The agent may call a wide range of QVeris-discovered external tools when a user request appears relevant.
This documents a broad dynamic tool-execution gateway. It is the stated purpose of the skill, but users should notice the breadth before allowing autonomous calls.
Search and execute dynamic tools via QVeris API... covers weather, search, stocks, finance, economics, geolocation, AIGC, news, social media, health data, and thousands more.
For sensitive, costly, or high-impact tasks, ask the agent to show the selected tool and parameters before execution.
Anyone using the skill must trust QVeris with the API key and any usage charged to that key.

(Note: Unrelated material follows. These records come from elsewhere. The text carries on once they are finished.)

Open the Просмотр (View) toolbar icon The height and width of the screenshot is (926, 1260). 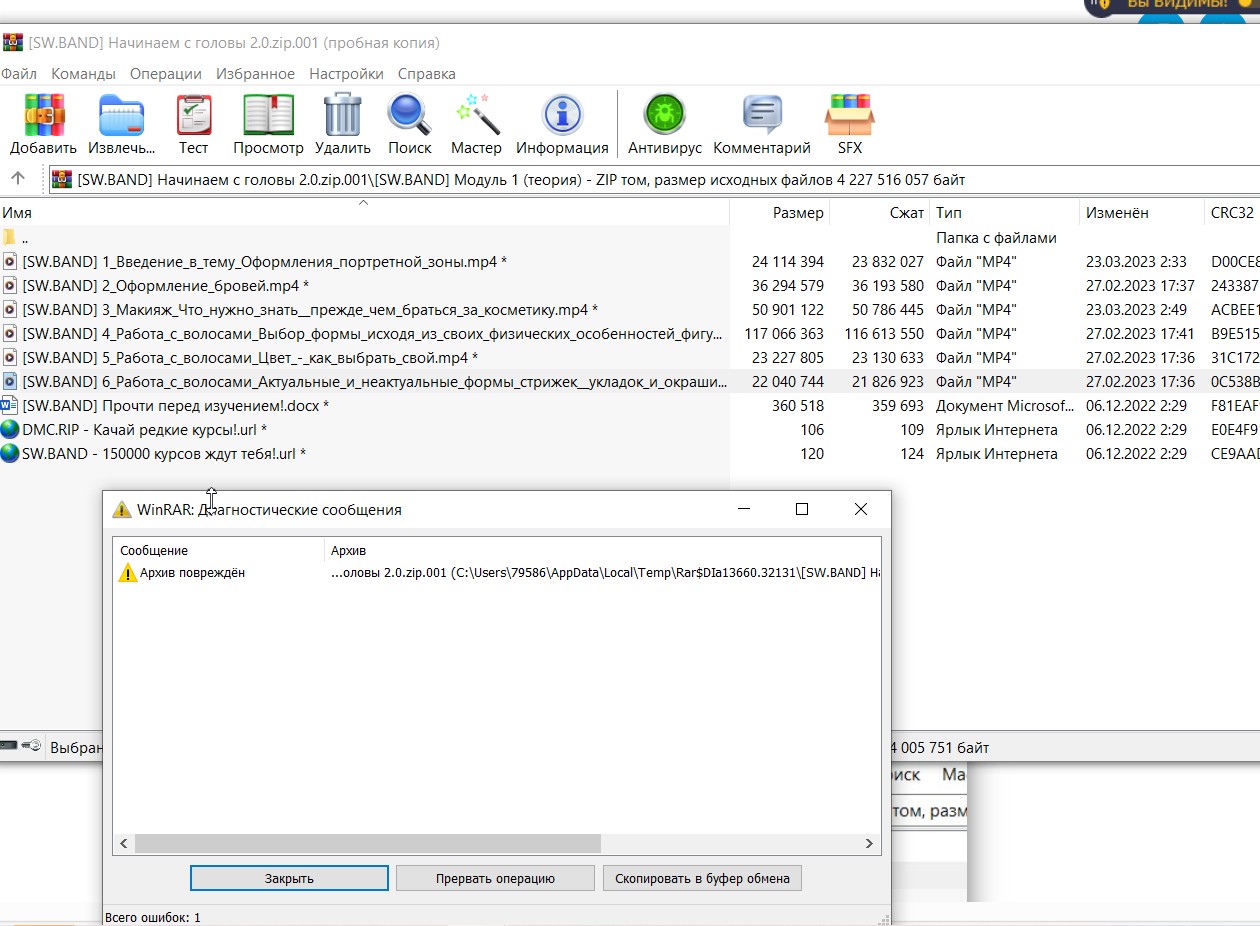point(268,116)
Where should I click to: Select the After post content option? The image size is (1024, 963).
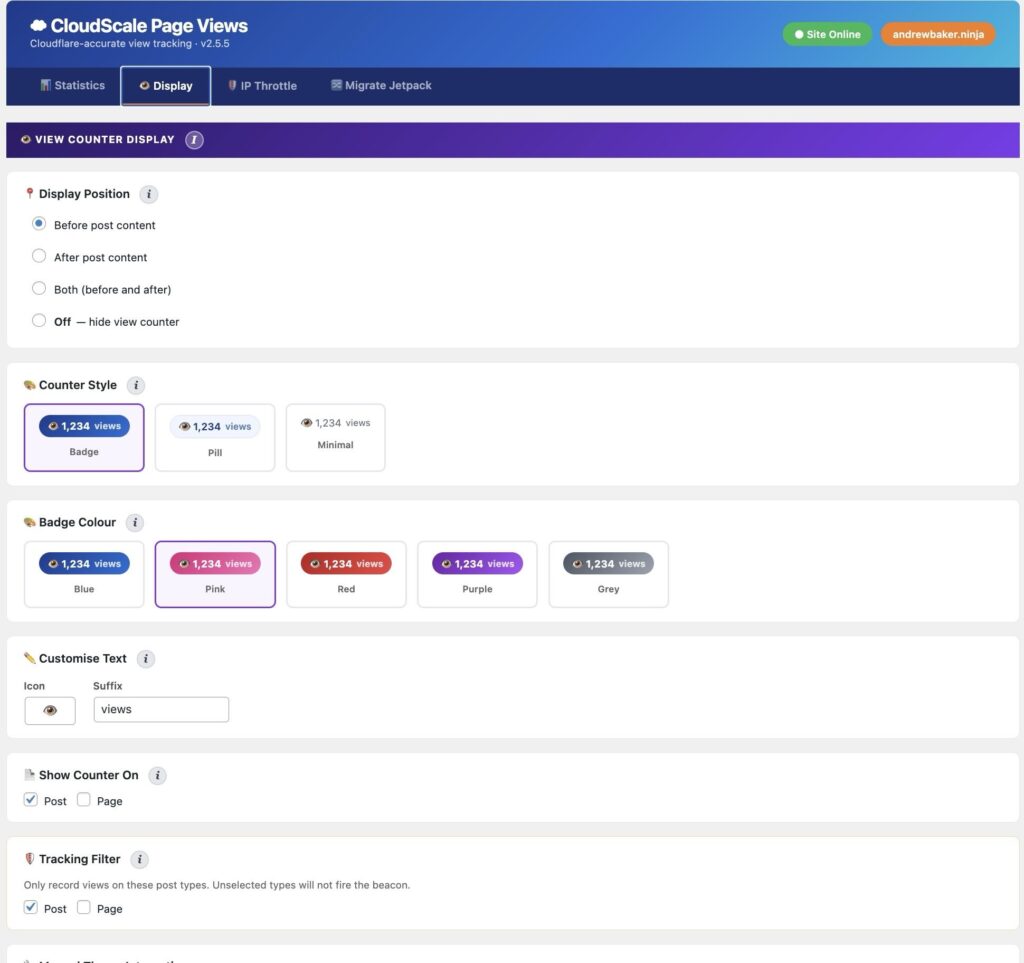[38, 256]
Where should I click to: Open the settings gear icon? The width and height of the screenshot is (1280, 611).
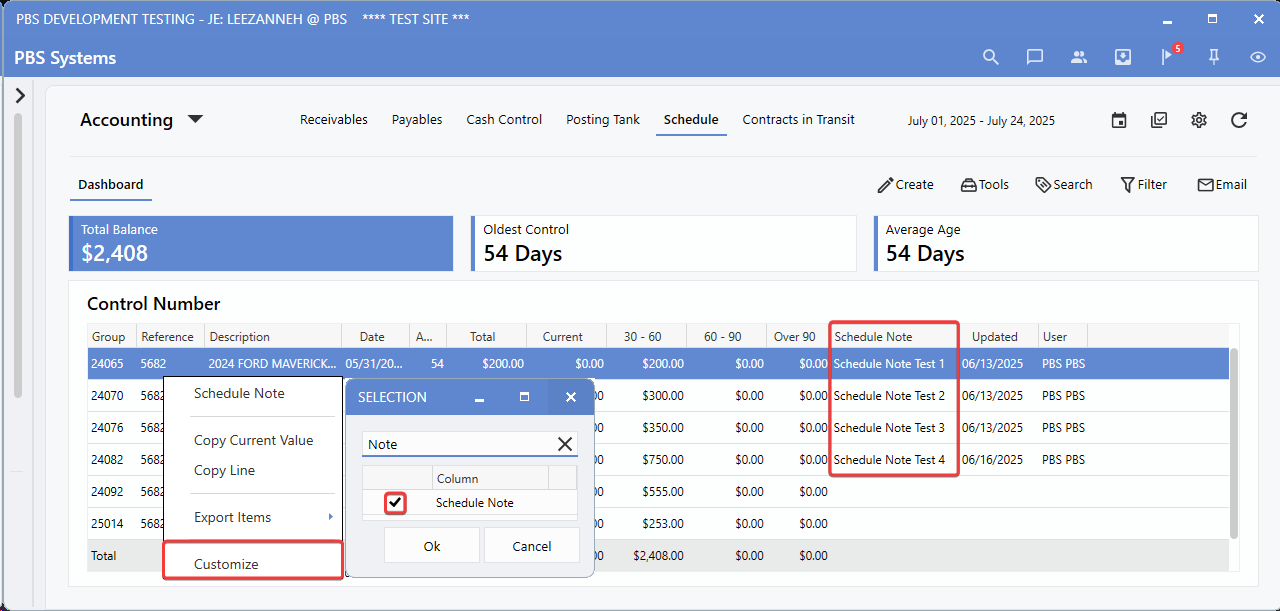coord(1199,120)
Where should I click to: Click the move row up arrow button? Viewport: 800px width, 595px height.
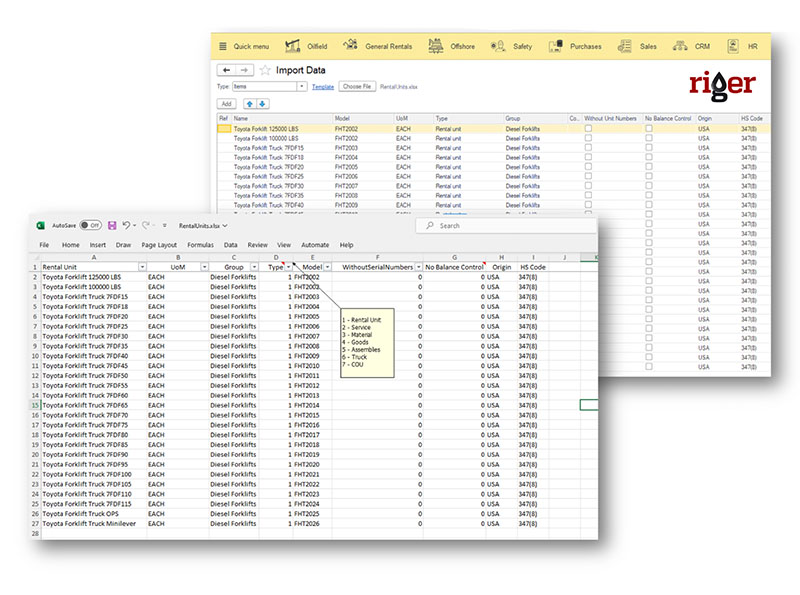[249, 104]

The script reads the QVeris API key from the environment and sends it as a bearer token to QVeris. This is expected for the integration, and the code does not show reads of other environment variables.

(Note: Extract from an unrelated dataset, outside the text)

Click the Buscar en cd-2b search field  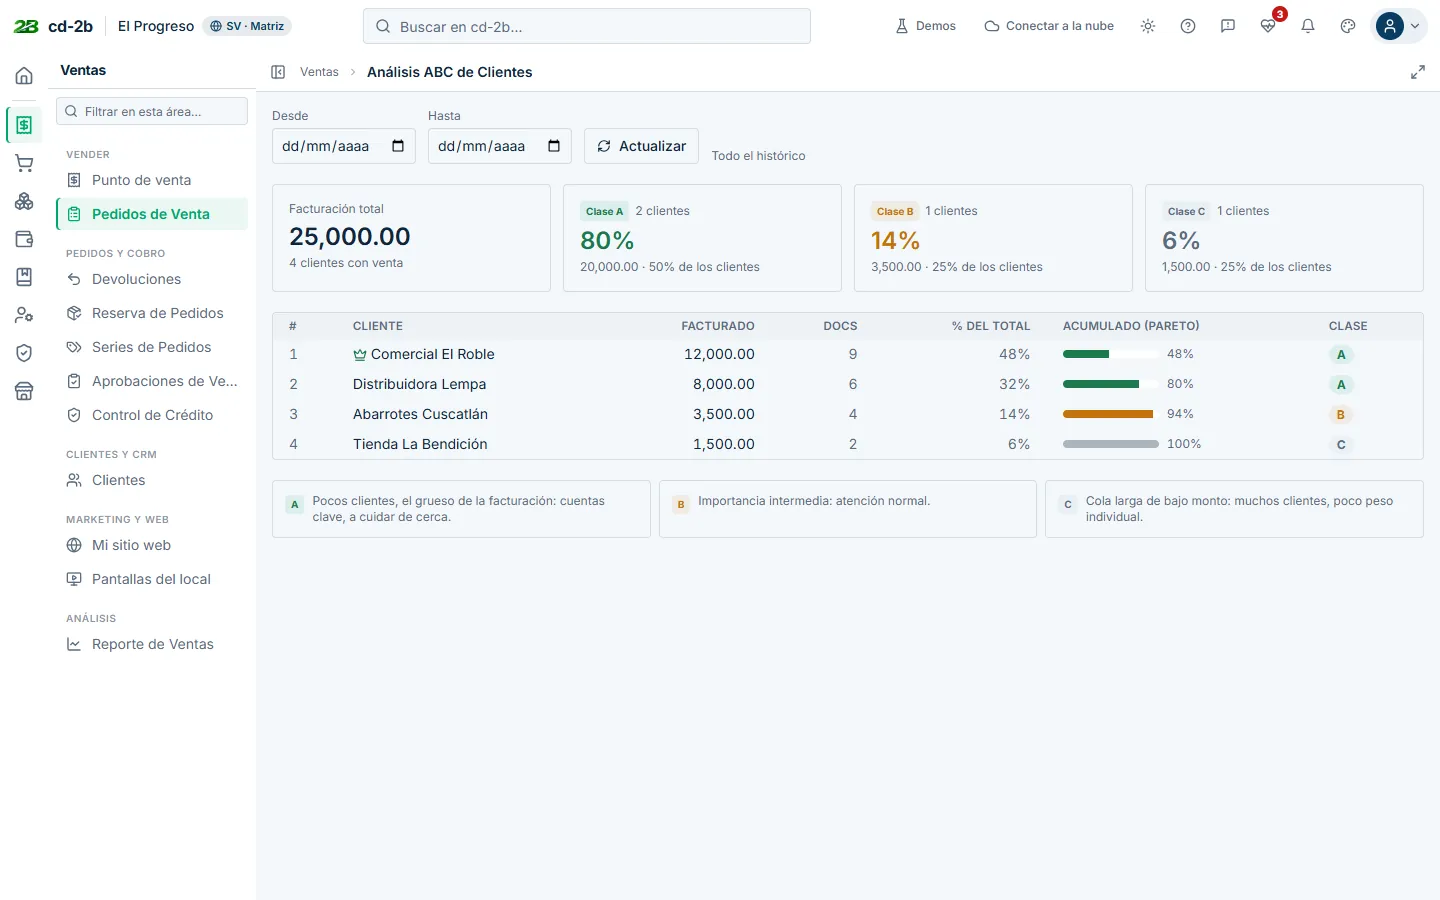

const key = process.env.QVERIS_API_KEY; ... Authorization: `Bearer ${apiKey}`Use a scoped, revocable QVeris API key, monitor usage, and rotate the key if you suspect misuse.
Queries, tool parameters, and results may be processed by QVeris and potentially downstream services selected through QVeris.
Execution parameters are sent to the QVeris API, which acts as a dynamic external tool gateway. This is disclosed and purpose-aligned, but it means user-supplied parameters leave the local environment.
const BASE_URL = "https://qveris.ai/api/v1"; ... body: JSON.stringify({ search_id: searchId, parameters, max_response_size: maxResponseSize })Avoid sending secrets, private personal data, or regulated information unless you have reviewed QVeris’s data handling and the specific tool being called.